The Raiff turned back to her.
“Horrible, awful monster?” he asked in a mocking voice. “My feelings are hurt, Annie. And to think I thought we could be friends.”
He pivoted on his loafers and slowly stepped up the stairs. He pointed a long, crooked finger at a troll. “Bring in the old one.”
Bloom leaned toward her.
“You shouldn’t have hit him, Annie,” he whispered.
“Ah, like you didn’t want to.”
The vampire grabbed her by the neck. “No talking.”

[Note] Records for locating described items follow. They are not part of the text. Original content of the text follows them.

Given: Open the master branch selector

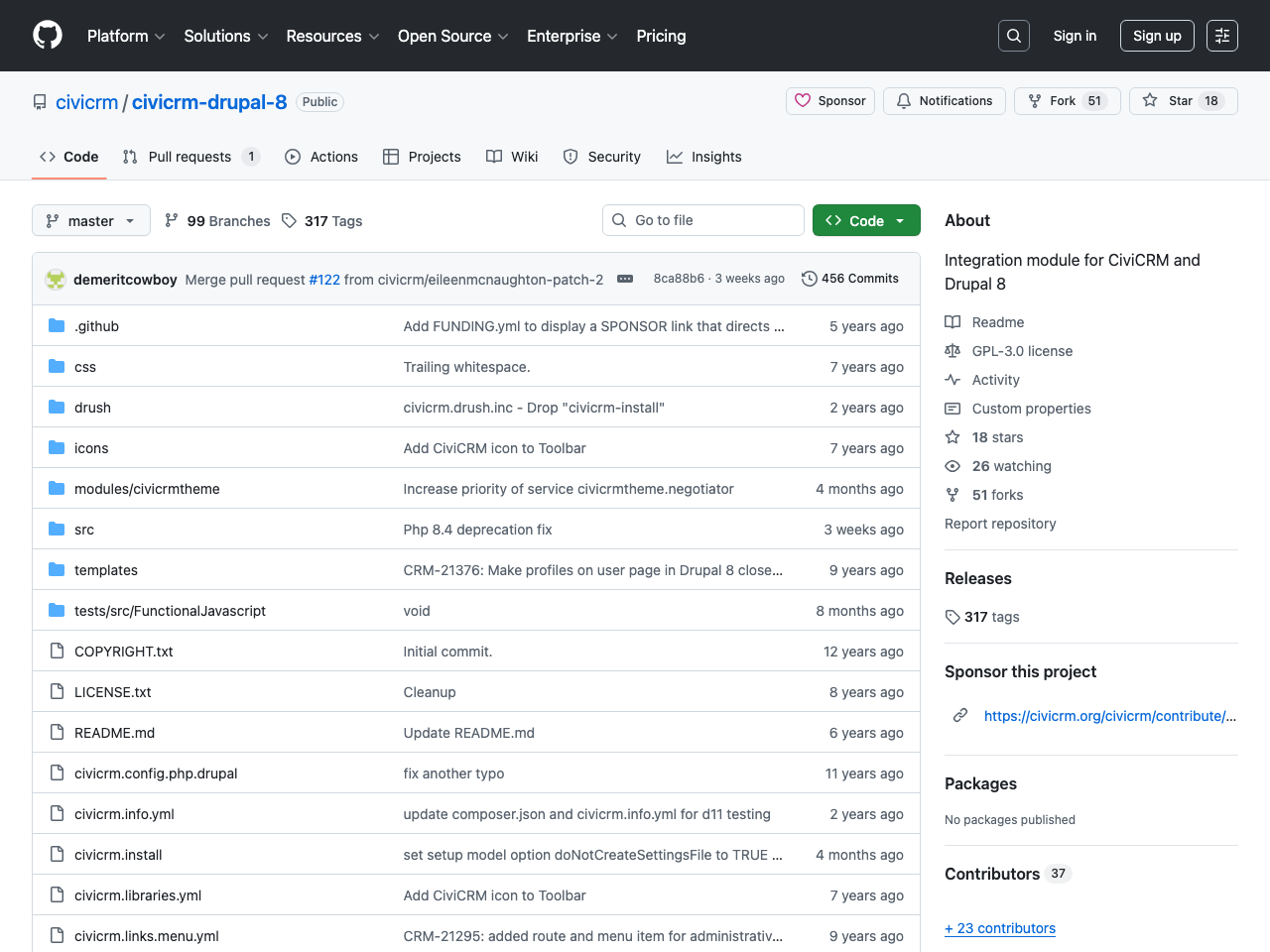Looking at the screenshot, I should 90,220.

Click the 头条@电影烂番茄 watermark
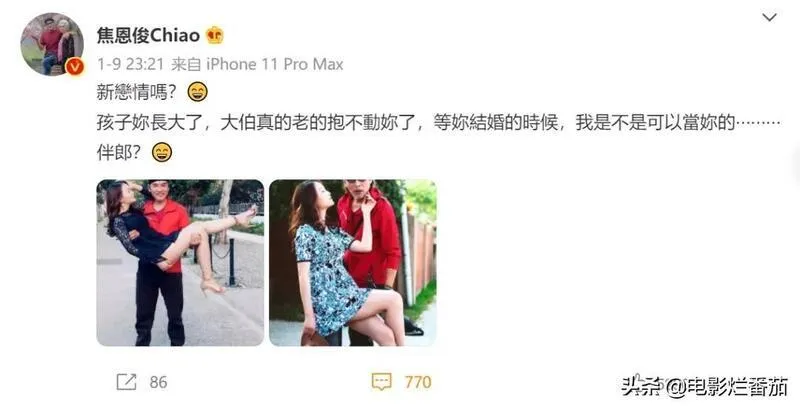(x=705, y=387)
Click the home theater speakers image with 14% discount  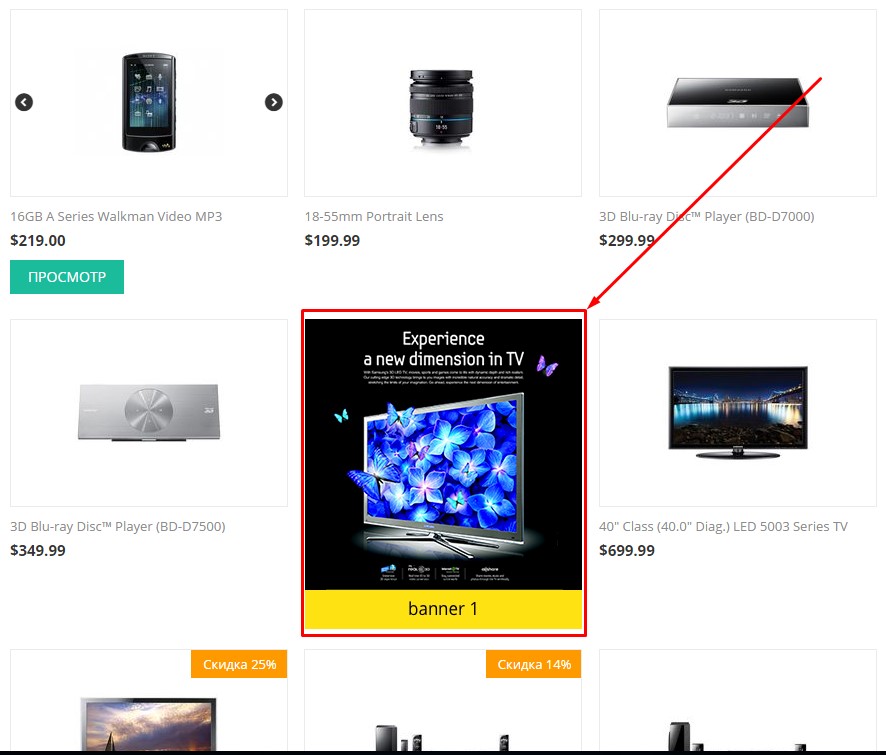click(443, 736)
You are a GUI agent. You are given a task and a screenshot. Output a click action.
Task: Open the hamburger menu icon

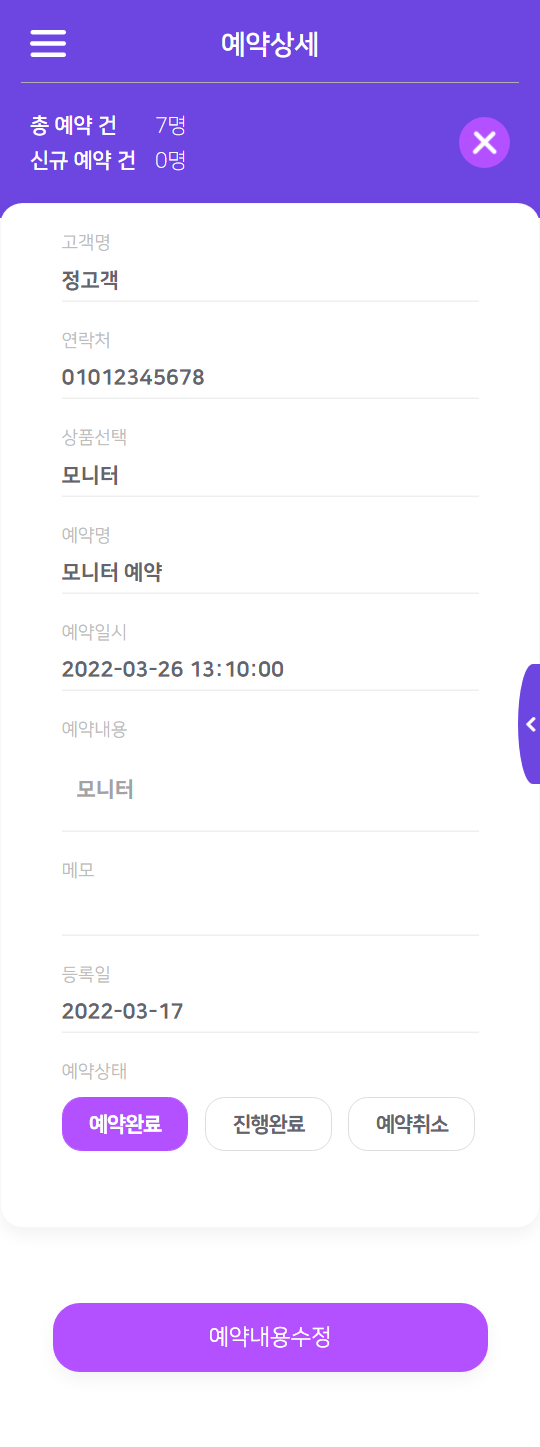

The vampire needn’t have bothered. Truth was, the moment a side door by a bookshelf opened and a woman entered, neither Annie nor Bloom had any desire for words. Annie took a deep breath and let her gaz
e rest on the figure.
The woman’s body bent and her head struggled to stay straight up on her shoulders. Her gait was like one who had been kept awake for days, and indeed she had. The torturers refused to let her sleep. Her rainbow-clad socks were brown and dingy and full of holes, as was her dress. Her hair fled her bun and knotted and frayed, spilling out this way and that, as if trying to escape her head. A vampire and a satyr held on to each of her elbows. So little and fragile and spent, she seemed nothing like the strong proud woman who led Annie up the hill to her house that first day in Aurora. Annie had felt so safe then, safe for the first time in her life.
Miss Cornelia lifted her head and faced Annie. Her lips moved but no sound came out. It didn’t need to. Annie knew what she said.
She said, “I’m sorry.”
Annie gulped, confused, and the Raiff heard her.
“She hasn’t really been keeping herself up, has she?” he said. The difference in his tidy elegant appearance and Miss Cornelia’s was striking. “Now tell me, who do you really think is the bad guy here?”
He held his nose. “Even when I was a pirate I dressed better than that. Did you remember I was a pirate, Annie? Oh yes, a long time ago, I sailed up and down the Atlantic stealing from the rich and giving to the poor.”
“Pillaging and looting is more like it,” Bloom said. His words were responded to with a sucker punch to his stomach administered by the vampire, Brian, holding him.
“No interrupting,” the vampire hissed.
“Yes, it’s very rude. You’ve been consorting with incredibly rude people, Annie. Did you happen to notice their lack of manners? Have you been to that wretched tavern? Fights all over the place. Yet, Aurora is supposed to be a haven for the misfits, isn’t it? A place for the fae and the other kin, the Stoppers, to be safe? Is that what she told you?” He pointed at Miss Cornelia. “Well, she lied. It is just a zoo of her own amusement, a land of her own making. What I want to do is free everyone, make the entire world safe for us others.”